» Work task
Of the material below, only the lines from the line containing "Paola (135, 1259)" down to the line containing "Critical Voice Book (947, 2305)" belong in the answer, written out exactly.

# # # # # # #

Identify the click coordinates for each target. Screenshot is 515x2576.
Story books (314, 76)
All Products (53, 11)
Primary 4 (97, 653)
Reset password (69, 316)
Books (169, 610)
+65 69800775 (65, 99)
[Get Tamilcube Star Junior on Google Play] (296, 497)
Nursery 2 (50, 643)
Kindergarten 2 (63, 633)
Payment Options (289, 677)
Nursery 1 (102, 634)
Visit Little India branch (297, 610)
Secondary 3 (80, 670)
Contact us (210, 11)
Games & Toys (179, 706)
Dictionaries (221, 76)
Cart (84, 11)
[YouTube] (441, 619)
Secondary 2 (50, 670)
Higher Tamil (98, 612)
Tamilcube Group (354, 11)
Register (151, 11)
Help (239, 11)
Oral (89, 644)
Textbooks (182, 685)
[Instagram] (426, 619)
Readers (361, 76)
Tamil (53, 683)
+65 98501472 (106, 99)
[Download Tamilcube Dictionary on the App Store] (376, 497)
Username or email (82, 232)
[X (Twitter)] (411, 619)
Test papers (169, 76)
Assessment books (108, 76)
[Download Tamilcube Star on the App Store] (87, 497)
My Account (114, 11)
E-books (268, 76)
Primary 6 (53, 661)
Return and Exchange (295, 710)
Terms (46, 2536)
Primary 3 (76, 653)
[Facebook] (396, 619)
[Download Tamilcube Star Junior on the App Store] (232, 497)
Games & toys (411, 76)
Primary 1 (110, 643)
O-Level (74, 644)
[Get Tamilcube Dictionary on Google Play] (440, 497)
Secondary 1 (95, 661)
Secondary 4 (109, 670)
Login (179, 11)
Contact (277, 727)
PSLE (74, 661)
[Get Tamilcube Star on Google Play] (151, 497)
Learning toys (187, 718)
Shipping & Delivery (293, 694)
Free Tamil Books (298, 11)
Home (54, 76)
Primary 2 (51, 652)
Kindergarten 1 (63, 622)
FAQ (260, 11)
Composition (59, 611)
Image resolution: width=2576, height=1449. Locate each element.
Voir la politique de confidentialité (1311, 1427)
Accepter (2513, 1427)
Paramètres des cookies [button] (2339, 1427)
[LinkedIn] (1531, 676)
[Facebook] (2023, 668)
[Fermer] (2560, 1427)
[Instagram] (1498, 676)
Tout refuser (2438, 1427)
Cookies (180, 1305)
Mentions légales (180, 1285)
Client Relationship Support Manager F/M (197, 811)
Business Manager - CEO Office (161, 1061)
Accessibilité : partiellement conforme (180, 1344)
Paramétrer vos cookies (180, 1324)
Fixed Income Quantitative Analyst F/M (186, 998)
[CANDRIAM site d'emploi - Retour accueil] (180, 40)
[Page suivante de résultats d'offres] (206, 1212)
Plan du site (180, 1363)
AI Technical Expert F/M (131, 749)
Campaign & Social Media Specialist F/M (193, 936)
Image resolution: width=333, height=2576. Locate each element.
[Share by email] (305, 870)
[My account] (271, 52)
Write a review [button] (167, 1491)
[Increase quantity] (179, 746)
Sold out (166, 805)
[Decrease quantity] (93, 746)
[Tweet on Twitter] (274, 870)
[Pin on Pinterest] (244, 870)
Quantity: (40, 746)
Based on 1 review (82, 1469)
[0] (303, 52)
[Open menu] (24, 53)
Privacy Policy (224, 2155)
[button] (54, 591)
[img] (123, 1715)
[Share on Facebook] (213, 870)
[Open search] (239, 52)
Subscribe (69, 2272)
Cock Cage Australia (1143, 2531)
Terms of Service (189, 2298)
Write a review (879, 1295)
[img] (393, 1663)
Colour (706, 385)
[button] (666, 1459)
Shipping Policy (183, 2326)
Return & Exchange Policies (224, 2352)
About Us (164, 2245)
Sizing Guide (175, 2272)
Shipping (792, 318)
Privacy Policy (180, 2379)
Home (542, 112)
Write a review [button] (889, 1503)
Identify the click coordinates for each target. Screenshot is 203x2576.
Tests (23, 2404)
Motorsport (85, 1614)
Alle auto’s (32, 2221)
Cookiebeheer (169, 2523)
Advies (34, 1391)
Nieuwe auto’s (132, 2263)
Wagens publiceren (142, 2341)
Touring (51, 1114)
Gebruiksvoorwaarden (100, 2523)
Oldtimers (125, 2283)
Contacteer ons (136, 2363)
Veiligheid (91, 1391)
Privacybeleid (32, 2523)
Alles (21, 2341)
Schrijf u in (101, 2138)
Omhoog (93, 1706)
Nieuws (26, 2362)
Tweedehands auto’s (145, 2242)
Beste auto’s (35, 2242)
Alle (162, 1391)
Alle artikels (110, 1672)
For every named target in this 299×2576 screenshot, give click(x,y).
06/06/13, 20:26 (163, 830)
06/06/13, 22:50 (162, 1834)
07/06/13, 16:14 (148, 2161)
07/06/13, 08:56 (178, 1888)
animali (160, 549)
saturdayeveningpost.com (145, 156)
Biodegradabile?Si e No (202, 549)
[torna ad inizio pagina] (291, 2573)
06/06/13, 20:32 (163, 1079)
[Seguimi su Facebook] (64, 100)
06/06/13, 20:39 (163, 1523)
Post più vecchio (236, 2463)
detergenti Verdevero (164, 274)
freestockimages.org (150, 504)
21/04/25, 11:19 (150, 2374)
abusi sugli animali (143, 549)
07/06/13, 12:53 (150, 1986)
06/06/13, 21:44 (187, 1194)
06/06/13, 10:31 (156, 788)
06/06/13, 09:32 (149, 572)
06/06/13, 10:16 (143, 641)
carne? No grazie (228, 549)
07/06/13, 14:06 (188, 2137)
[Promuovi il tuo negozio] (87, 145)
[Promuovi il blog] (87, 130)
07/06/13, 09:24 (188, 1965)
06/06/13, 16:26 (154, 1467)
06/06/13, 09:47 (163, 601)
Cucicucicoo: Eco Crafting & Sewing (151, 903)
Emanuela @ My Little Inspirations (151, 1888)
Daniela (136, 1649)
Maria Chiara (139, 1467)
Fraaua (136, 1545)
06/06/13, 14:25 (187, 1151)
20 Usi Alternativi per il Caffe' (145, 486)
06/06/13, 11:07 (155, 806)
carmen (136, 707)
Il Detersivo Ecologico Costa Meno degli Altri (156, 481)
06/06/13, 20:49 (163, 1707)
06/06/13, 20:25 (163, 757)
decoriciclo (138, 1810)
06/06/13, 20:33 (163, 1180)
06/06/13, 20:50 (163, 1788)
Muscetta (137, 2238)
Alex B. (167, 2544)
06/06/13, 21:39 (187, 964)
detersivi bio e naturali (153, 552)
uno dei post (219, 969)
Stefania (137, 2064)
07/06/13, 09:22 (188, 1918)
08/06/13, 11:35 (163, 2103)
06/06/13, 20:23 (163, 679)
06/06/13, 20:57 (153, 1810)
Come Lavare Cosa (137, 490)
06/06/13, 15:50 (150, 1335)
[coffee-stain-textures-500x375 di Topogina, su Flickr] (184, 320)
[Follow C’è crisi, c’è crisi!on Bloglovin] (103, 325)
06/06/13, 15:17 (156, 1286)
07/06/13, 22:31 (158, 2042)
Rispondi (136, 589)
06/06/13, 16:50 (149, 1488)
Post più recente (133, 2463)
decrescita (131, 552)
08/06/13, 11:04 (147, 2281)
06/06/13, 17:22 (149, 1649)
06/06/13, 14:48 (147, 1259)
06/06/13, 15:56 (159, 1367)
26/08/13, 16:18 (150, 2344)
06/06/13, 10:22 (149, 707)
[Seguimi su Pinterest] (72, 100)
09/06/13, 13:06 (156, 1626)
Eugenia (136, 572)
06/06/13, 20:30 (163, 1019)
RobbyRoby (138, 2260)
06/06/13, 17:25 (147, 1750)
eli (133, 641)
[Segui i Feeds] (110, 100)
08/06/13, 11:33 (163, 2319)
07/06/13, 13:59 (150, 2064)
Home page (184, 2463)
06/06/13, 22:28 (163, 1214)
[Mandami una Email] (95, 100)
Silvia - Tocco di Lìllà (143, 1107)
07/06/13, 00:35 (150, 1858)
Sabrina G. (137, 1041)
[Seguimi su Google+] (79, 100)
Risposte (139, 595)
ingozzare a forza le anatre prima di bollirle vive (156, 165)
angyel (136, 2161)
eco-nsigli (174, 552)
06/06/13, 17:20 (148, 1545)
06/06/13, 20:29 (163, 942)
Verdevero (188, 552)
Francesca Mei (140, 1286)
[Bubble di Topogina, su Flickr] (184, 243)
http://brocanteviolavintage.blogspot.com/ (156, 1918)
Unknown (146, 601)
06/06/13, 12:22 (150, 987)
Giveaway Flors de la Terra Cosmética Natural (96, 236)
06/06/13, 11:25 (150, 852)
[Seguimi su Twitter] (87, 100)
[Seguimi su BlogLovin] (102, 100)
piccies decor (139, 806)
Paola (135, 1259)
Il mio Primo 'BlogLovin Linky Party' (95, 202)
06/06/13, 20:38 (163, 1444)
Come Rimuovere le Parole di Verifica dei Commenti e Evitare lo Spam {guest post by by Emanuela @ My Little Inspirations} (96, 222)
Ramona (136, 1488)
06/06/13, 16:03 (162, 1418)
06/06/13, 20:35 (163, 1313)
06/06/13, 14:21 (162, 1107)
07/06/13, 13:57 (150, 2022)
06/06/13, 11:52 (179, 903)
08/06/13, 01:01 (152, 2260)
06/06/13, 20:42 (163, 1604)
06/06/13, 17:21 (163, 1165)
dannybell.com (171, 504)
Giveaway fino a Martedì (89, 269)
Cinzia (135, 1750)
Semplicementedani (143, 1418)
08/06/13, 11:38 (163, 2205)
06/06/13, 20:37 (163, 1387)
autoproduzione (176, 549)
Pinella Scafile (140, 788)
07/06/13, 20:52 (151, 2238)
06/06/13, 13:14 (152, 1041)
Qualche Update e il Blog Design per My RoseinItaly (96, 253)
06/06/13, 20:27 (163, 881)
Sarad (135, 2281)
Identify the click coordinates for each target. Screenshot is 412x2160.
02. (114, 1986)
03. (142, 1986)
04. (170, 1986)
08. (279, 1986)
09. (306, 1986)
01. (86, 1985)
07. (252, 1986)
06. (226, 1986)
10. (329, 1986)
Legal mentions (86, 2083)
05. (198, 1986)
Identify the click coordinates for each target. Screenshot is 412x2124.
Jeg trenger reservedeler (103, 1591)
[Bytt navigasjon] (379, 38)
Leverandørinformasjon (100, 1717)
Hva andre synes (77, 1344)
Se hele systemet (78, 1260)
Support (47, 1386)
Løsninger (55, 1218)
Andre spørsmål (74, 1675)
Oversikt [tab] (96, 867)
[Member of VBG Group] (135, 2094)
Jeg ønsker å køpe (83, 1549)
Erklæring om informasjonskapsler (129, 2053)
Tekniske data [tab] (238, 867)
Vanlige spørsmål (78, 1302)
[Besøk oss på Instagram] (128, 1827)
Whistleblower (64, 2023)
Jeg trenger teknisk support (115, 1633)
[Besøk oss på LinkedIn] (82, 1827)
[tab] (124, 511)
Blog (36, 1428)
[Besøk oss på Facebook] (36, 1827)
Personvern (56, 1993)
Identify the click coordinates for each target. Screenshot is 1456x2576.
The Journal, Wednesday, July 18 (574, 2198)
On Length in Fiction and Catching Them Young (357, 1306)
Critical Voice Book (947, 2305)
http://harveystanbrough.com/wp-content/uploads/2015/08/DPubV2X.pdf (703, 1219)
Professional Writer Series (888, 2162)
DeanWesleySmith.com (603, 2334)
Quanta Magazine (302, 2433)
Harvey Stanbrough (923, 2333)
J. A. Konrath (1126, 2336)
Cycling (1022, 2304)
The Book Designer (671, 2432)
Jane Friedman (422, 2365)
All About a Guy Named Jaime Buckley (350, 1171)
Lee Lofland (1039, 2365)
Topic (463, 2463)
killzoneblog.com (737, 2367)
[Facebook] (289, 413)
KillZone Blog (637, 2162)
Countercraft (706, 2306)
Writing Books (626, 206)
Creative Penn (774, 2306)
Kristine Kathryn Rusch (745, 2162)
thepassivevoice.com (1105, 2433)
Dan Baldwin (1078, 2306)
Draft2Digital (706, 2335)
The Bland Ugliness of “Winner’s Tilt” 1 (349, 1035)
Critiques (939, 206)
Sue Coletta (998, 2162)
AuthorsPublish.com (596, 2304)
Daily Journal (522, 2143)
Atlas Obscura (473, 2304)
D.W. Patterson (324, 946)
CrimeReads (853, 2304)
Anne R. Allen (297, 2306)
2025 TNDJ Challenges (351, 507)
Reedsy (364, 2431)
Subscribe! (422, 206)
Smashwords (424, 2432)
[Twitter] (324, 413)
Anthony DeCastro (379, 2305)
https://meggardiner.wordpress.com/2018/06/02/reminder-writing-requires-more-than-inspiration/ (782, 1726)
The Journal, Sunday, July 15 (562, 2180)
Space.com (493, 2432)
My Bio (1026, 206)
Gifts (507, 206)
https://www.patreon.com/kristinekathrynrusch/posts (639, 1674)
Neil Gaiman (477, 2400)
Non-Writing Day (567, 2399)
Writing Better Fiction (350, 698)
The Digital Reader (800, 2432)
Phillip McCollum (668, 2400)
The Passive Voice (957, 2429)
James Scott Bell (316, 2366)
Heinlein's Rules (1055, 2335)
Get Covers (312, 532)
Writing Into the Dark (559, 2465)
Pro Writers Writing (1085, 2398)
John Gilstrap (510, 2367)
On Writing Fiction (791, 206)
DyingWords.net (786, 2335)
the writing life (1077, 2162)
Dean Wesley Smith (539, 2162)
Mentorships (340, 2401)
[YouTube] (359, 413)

# # # # # # #

» Exercise result
Paola (135, 1259)
Il mio Primo 'BlogLovin Linky Party' (95, 202)
06/06/13, 20:38 (163, 1444)
Come Rimuovere le Parole di Verifica dei Commenti e Evitare lo Spam {guest post by by Emanuela @ My Little Inspirations} (96, 222)
Ramona (136, 1488)
06/06/13, 16:03 (162, 1418)
06/06/13, 20:35 (163, 1313)
06/06/13, 14:21 (162, 1107)
07/06/13, 13:57 (150, 2022)
06/06/13, 11:52 (179, 903)
08/06/13, 01:01 (152, 2260)
06/06/13, 20:42 (163, 1604)
06/06/13, 17:21 (163, 1165)
dannybell.com (171, 504)
Giveaway fino a Martedì (89, 269)
Cinzia (135, 1750)
Semplicementedani (143, 1418)
08/06/13, 11:38 (163, 2205)
06/06/13, 20:37 (163, 1387)
autoproduzione (176, 549)
Pinella Scafile (140, 788)
07/06/13, 20:52 (151, 2238)
06/06/13, 13:14 (152, 1041)
Qualche Update e il Blog Design per My RoseinItaly (96, 253)
06/06/13, 20:27 (163, 881)
Sarad (135, 2281)
Identify the click coordinates for each target. Screenshot is 412x2160.
02. (114, 1986)
03. (142, 1986)
04. (170, 1986)
08. (279, 1986)
09. (306, 1986)
01. (86, 1985)
07. (252, 1986)
06. (226, 1986)
10. (329, 1986)
Legal mentions (86, 2083)
05. (198, 1986)
Identify the click coordinates for each target. Screenshot is 412x2124.
Jeg trenger reservedeler (103, 1591)
[Bytt navigasjon] (379, 38)
Leverandørinformasjon (100, 1717)
Hva andre synes (77, 1344)
Se hele systemet (78, 1260)
Support (47, 1386)
Løsninger (55, 1218)
Andre spørsmål (74, 1675)
Oversikt [tab] (96, 867)
[Member of VBG Group] (135, 2094)
Jeg ønsker å køpe (83, 1549)
Erklæring om informasjonskapsler (129, 2053)
Tekniske data [tab] (238, 867)
Vanlige spørsmål (78, 1302)
[Besøk oss på Instagram] (128, 1827)
Whistleblower (64, 2023)
Jeg trenger teknisk support (115, 1633)
[Besøk oss på LinkedIn] (82, 1827)
[tab] (124, 511)
Blog (36, 1428)
[Besøk oss på Facebook] (36, 1827)
Personvern (56, 1993)
Identify the click coordinates for each target. Screenshot is 1456x2576.
The Journal, Wednesday, July 18 (574, 2198)
On Length in Fiction and Catching Them Young (357, 1306)
Critical Voice Book (947, 2305)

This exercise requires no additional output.